## [Texte extrait]
══════

Illustration - Calmer le jeu en France

Refuser toute instrumentalisation communautaire Hertzog/AFP

« Trois actes inacceptables ont été commis à l’encontre de synagogues à Toulouse et à Saint-Denis, et contre une collégienne à Villiers-le-Bel. Ces actes sont heureusement des faits isolés » , rappelle la LDH. Et n’ont rien d’inédit. La deuxième Intifada avait été le théâtre de semblables affrontements. « Mais, aujourd’hui, l’empathie pour Gaza se complexifie, analyse Esther Benbassa, directrice d’études à l’École des hautes études en sciences sociales. Il ne faut pas, du fait de l’OPA sur les médias du Conseil représentatif des institutions juives de France [Crif], sous-estimer l’antisémitisme actuel. De même, l’islamophobie atteint une dimension nouvelle. La solidarité avec les Palestiniens ne doit pas être confondue avec une solidarité avec le Hamas. » « On note une forme plus nette de la présence de l’Islam dans les manifestations de soutien aux Palestiniens » , remarque aussi le sociologue Michel Wieviorka
[^2].

══════

## [Énoncé]
Poursuivez l'article sur les tensions communautaires en France à partir de la citation de Michel Wieviorka qui le termine. Les documents qui suivent ne servent pas à l'exercice.

## [Documents fournis]
══════

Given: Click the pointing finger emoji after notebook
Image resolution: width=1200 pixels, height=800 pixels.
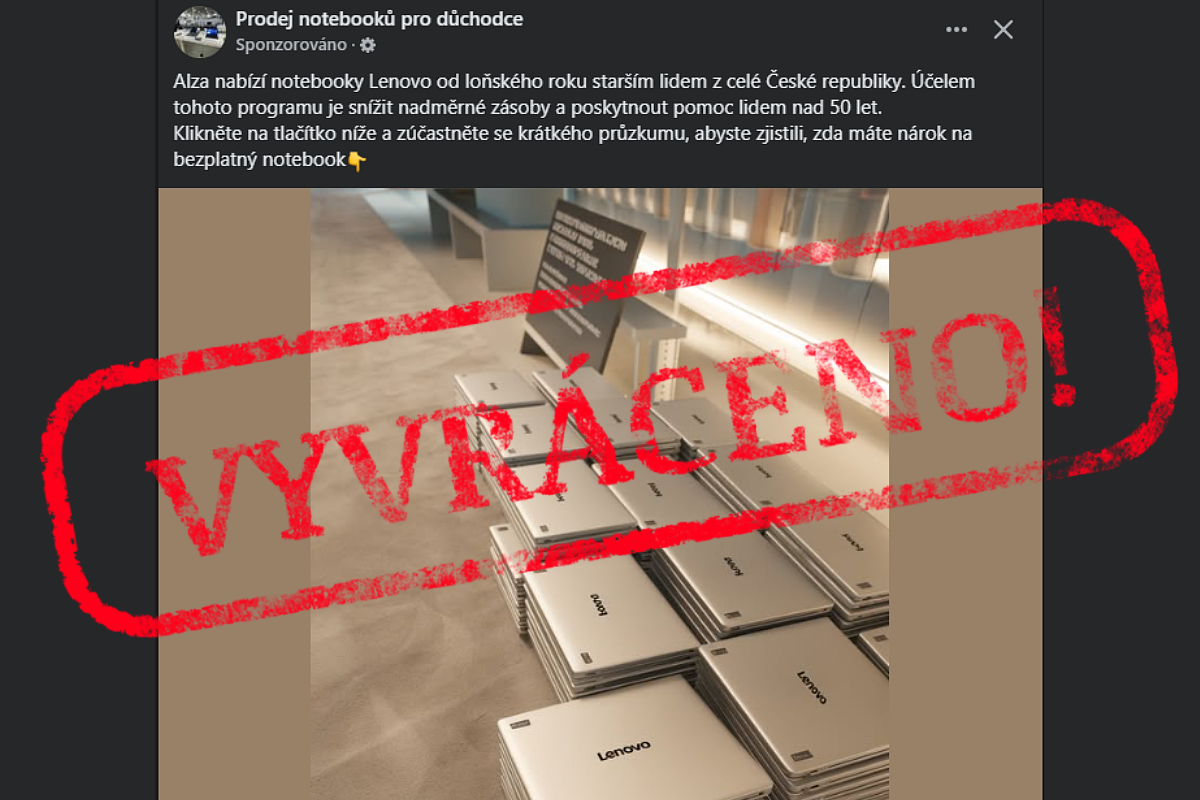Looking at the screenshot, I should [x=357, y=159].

══════

## [Corrigé]
Face à cela, les autorités françaises arborent des images de rabbins et d’imams s’embrassant. « Du spectacle, s’indigne Esther Benbassa. Ce conflit n’est pas religieux ! » Même écho de la LDH, « la réaction des autorités françaises qui s’en remettent à des instances religieuses pour prévenir la violence n’est ni admissible sur le terrain de la laïcité ni de nature à prévenir les dangers qu’elles invoquent » . Michel Wieviorka n’est, au contraire, « pas choqué de voir les pouvoirs publics encourager tous ceux qui veulent calmer le jeu, y compris les instances religieuses » . Car les auteurs de violences intercommunautaires ne sont pas, selon lui, « pris en charge par ces instances ». Et d’estimer que le camp de la paix n’est pas menacé en France si l’on considère non les violences mais l’état de l’opinion. Témoin, ce sondage CSA pour le Parisien du 12 janvier, qui stipule : « Les Français sont partagés. » « Concernés » par la guerre de Gaza, ils ne se laisseraient pas « emporter par les passions ».
Reste que, pour Esther Benbassa, « le dialogue ne peut se faire que dans un espace laïcisé. Cette guerre, ce n’est pas nous qui l’arrêterons, mais il y a urgence à mettre en place une véritable pédagogie contre la confusion : les mômes qui s’identifient aux victimes savent-ils seulement de quoi ils parlent ? »

[^2]: Michel Wieviorka a dirigé, entre autres, l’ouvrage collectif la Tentation antisémite (Robert Laffont).